The middle one could be pecan also.


----------



## jeffreythree (Jan 9, 2008)

I have some cherry that looks like the top pics right and left pieces, but not black cherry. It does not darken as much as black cherry.


----------



## rocklobster (Jun 18, 2008)

Thanks, guys. 

I've only seen black cherry milled. I'm not familiar with the others, but it's possible.

I looked up info on honey locust and pecan and it seems pretty accurate. Some sites said honey locust could be used for furniture and such, and others said it was only suited for pallets.

I found something Daren said about it on a forestry forum that made me feel better about it, though. In any case, I only paid $.65 per bf for it. :yes:

Rob


----------



## Daren (Oct 14, 2006)

rocklobster said:


> Some sites said honey locust could be used for furniture and such, and others said it was only suited for pallets.


Honeylocust is a fantastic (and unique) furniture wood. I have seen honeylocust flooring for $19 ft2 :yes:


----------



## clarionflyer (Apr 27, 2008)

The grain looks a lot like the cherry I've been working with lately. Tough to judge color from a picture.
But Daren's king. My gut instinct says to avoid my gut instinct. I'd go with him.


----------



## Boardman (Sep 9, 2007)

Looks like the hickory I've got up here in MN, which is similar to pecan I've heard. Is it hard as hell?


----------



## phinds (Mar 25, 2009)

Definitely not oak. I would have gone with pecan/hickory, but if Darren thinks it's honey locust, I wouldn't argue (don't know honey locust well enough to argue, anyway).

Paul


----------



## Daren (Oct 14, 2006)

I think just from those pictures it is both. The outer boards look like honeylocust to me more than pecan, the center one on my second post I said was pecan after looking closer.

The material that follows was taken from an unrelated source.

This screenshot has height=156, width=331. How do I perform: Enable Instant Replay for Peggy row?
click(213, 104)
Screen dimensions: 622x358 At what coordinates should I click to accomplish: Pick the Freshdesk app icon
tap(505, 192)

If one looks at the fuzzy edge of the center board that is common for a bandmill to do that to the grain of hickories since it is so hard it tears the grain a little as the blade leaves. The outer 2 just look smoother to me honeylocust while still hard does mill easier, and the color is just like some I have...but not all honeylocust looks alike, it can vary from tree to tree.


----------



## Gerald (Aug 21, 2008)

I have worn out several blades building a bedroom set for my son out of hickory. Your tools need to be really sharp . 
The one on the right looks like hickory to me. The others do also but hard to tell in a picture. If the wood is hard as a rock (much harder than oak) I would guess hickory. 
Hickory is also very common in Ohio.

Gerald


----------



## rocklobster (Jun 18, 2008)

Gerald said:


> If the wood is hard as a rock (much harder than oak) I would guess hickory.
> Hickory is also very common in Ohio.
> 
> Gerald


After looking at some images of Hickory online, I also think that's another possibility. But it didn't seem particularly hard after one cut on the mitre saw. That was only one cut on the mitre saw, though.

Once I start doing something with this stuff, I'll have a better idea. 

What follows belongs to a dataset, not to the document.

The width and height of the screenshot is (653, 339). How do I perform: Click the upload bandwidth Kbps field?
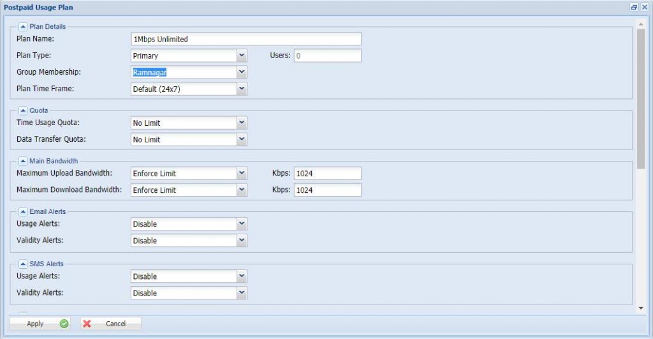click(327, 173)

I see another reference to cherry. I really didn't know cherry could look like that. Lots of great info, guys, thanks.

Rob


----------



## frankp (Oct 29, 2007)

Well, whether it's honeylocust, cherry, or pecan, I'd say $.65/bf is a good price and that will make some fine looking furniture. I tend to ignore anyone who says "XXX type of wood is not good for furniture" simply because I don't really care what other people think. Not strong enough? I'll reinforce it with some fiberglass. Too heavy? I'll modify my design for lighter pieces. Too hard to work? Nonsense, just takes more patience. The best wood for furniture is the wood you want to make it out of at the time.


----------